India Just Might Be Getting a Hyperloop (wired.com)
California may have produced the horrorshow traffic that prompted Elon Musk to pitch the hyperloop, but it's hardly the only place eager to ditch cars for levitating pods hurtling through tubes at speeds approaching the sound barrier. India wants in, too. From a report: Today, Hyperloop Transportation Technologies, one of the companies formed to realize Musk's vision of tube travel, announced it has signed a deal with the state of Andhra Pradesh, in southeast India. Working with the state's economic development board, HTT will spend six months studying possible routes for a hyperloop connecting the cities of Vijaywada and Amaravati -- a move that would transform a 27-mile, hour-long drive into a six-minute whoosh. And then, over an undisclosed period of time, the Los Angeles-based company says it will build the thing. The India deal is just the latest for HTT, which also plans to build networks of tubes in South Korea, Slovakia, and Abu Dhabi. But to make all -- or any -- of that happen, the company's 800 engineers (most of whom have day jobs and work on this in their spare time, in exchange for stock options) must first master the practical aspects of the hyperloop. That means building and maintaining a near-vacuum state across miles of tubes, propelling levitating pods through them, getting people or cargo into and out of those pods, and much more.
Seems like this would be prone to terrorism. A small bomb, an explosive decompression, and several hundred inside-out corpses hurtling at supersonic speeds uncontrollably.
Evil, totalitarian retards messaging from mommy's basement are dime a dozen these days.
Rant at your local Antifa get-together, will you? Or did mommy not wash your black mask?
I haven't been to India for decades and there is a reason for that. The place horrifies me. Even the "nice" parts.
I am all in favor of any effort to make the country sane and habitable but I just don't see making something like the Hyperloop will help any but the top 1%
Go on youtube and look for videos to see what train rides in India are like for commuters. What trains they do have are reasonably serviceable but are way overtaxed. You have swarms of tens of thousands of people crammed onto platforms designed to max out at maybe a thousand all trying to cram themselves onto trains that are over capacity by at least 2x. And a mob waiting outside the station.
The stench of sweaty bodies must be epic. I'm happy to say I haven't experienced it myself.
The Hyperloop even if the most optimistic projection helps this how? By squirting a pod of 30 people (crammed with 100 no doubt) even 10-15 minutes? Don't make me laugh.
Instead they should upgrade and add to their existing rail infrastructure. The local population is obviously willing to use it.
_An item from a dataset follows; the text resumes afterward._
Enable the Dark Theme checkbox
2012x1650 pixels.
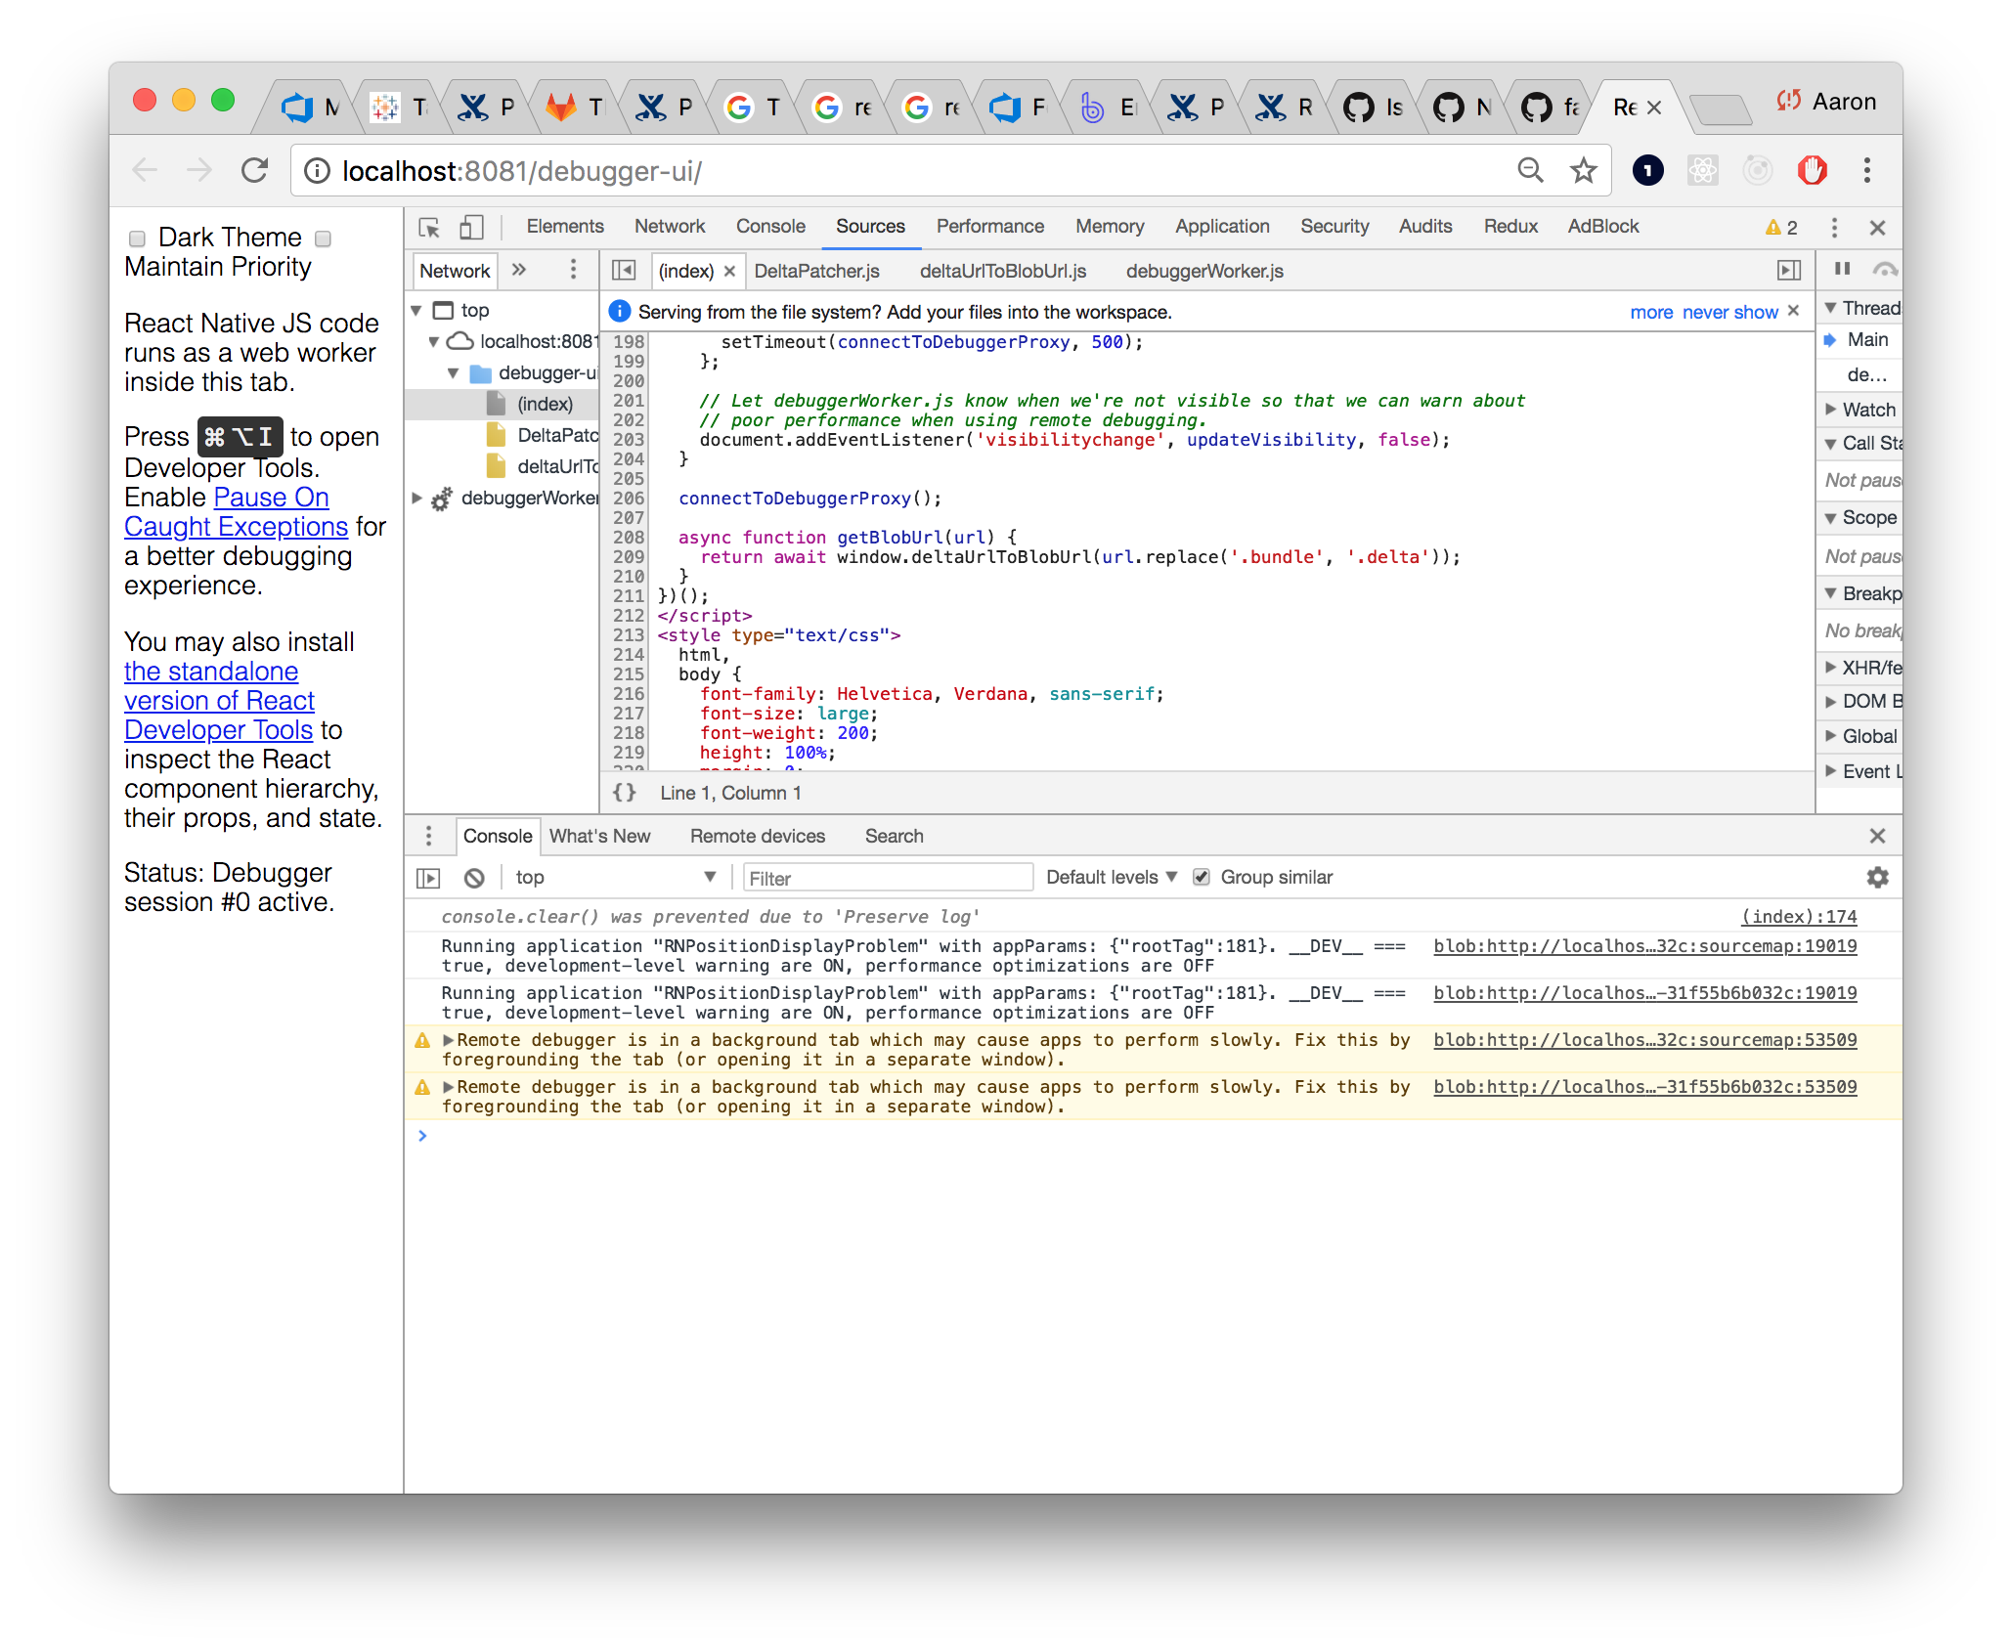click(137, 239)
I would bet money that 99.9% of them would prefer a 30-minute clean ride on an available comfortable seat with air conditioning as opposed to a 6-minute woosh in an over capacity system that probably would not be available to them anyway at any reasonable cost.
Show me the numbers that say HyperLoop could solve the problem they really have there rather than the Gee-Whiz space technology fantasy some geek has and I will be in favor of it. I haven't seen those numbers and I doubt they exist.
Disclosure: I am an Elon Musk fanboi.